For many of us, design without a business ‘frame’ is tantamount to art. I remember my own indoctrination at d-school: anything that didn’t make money got trashed as ‘art’. Artists were self-indulgent and unaccountable losers; designers, on the other hand, were the people with a mission: with problems to solve and industries to save. This comparison was as artificial as it was counter-productive: we denied ourselves the incredible wealth of ideas that originate from art. I’m glad to note that design is now being abstracted of its application context (in the Ph.D. discussion groups, at least), and its real value as a combination of ideas and methods is being realised. My thesis is that design comprises two core elements: systems or holistic thinking and creative or out-of-the-box thinking. I see art and design on the same continuum – design merely (and unfortunately!) tends to be more methodical, conservative and pragmatic.

We Need New Exemplars

· Enrique Peñalosa: Bogotá
· Margrit Kennedy: No-Interest Money
· Laurie Baker: Local Building
· Michelangelo Pistoletto: Love Difference network
· Lyonpo Jigme Thinley: Gross National Happiness
· Masanobu Fukuoka: Do-Nothing Farming
· Carlo Petrini: Slow Food movement
· Sudhir Sahi/UNDP/Government of India: Endogenous Tourism

Here is the irony: some of the most breakthrough design ideas of late have come from non-designers. Each of these embody a systems perspective with some audacious out-of-the-box thinking, that should put us to shame. Mind you, it’s not important whether they are succeeding or not (let us de-link design from the tyranny of success once and for all], but the sheer intelligence of their idea and its ability to trigger better ideas [let us firmly focus design on achieving quality ideas). I would like to compile all these and more such case studies, to show students that a career in design can actually be creatively exciting, challenging and fulfilling. Can we steer them towards great (not necessarily ‘big’) ideas as their legitimate role and purpose?

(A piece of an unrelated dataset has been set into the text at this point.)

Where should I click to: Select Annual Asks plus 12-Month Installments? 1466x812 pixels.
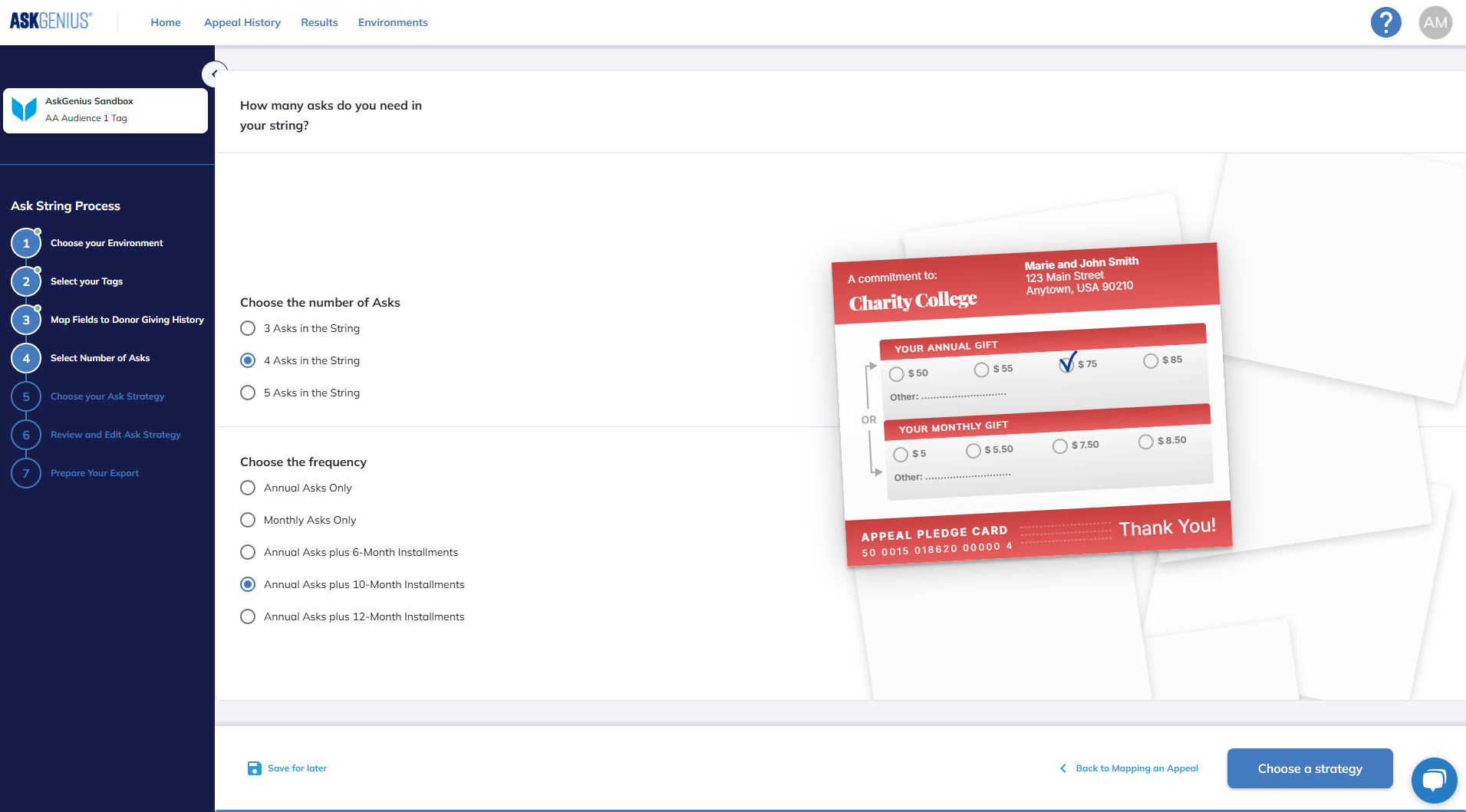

Why can’t we enable and empower our students to produce hundreds of such breakthrough ideas? I believe this is simply because we do not set up such challenges for them. Instead, we ‘dumb-down’ their minds by setting inane (business-defined) challenges in the belief that it will train them better for an industry job. How do we liberate design to becoming the discipline of quality ideas and societal innovation? I will share with you a list of inspiring and intriguing ideas picked out from the scrapbook in my mind. I have chosen those that can be applied at an institutional as well as at a personal level, and I truly hope they will spark or catalyse our individual as well as collective thought process here. Here then are a dozen assorted suggestions, some drawn from Srishti’s experience.

1. Understand the Political Economy of Design

“To comprehend how design evolves from an individual activity of proximate designers into an ‘object’ of politics, we should understand the political economy of design. This begins from the notion of design as a process of creating artifacts that have economic value.”
[ SULFIKAR AMIR ]

An extremely important step is to learn from our past: understand our own cumulative impact on our society and environment. A study on the political economy of design, in terms of who really gains and at whose expense through our interventions, is imperative. This is the one book I would love to write, and I’d be happy if someone got there before I do.

2. Interrogate ‘Growth’ and ‘Development’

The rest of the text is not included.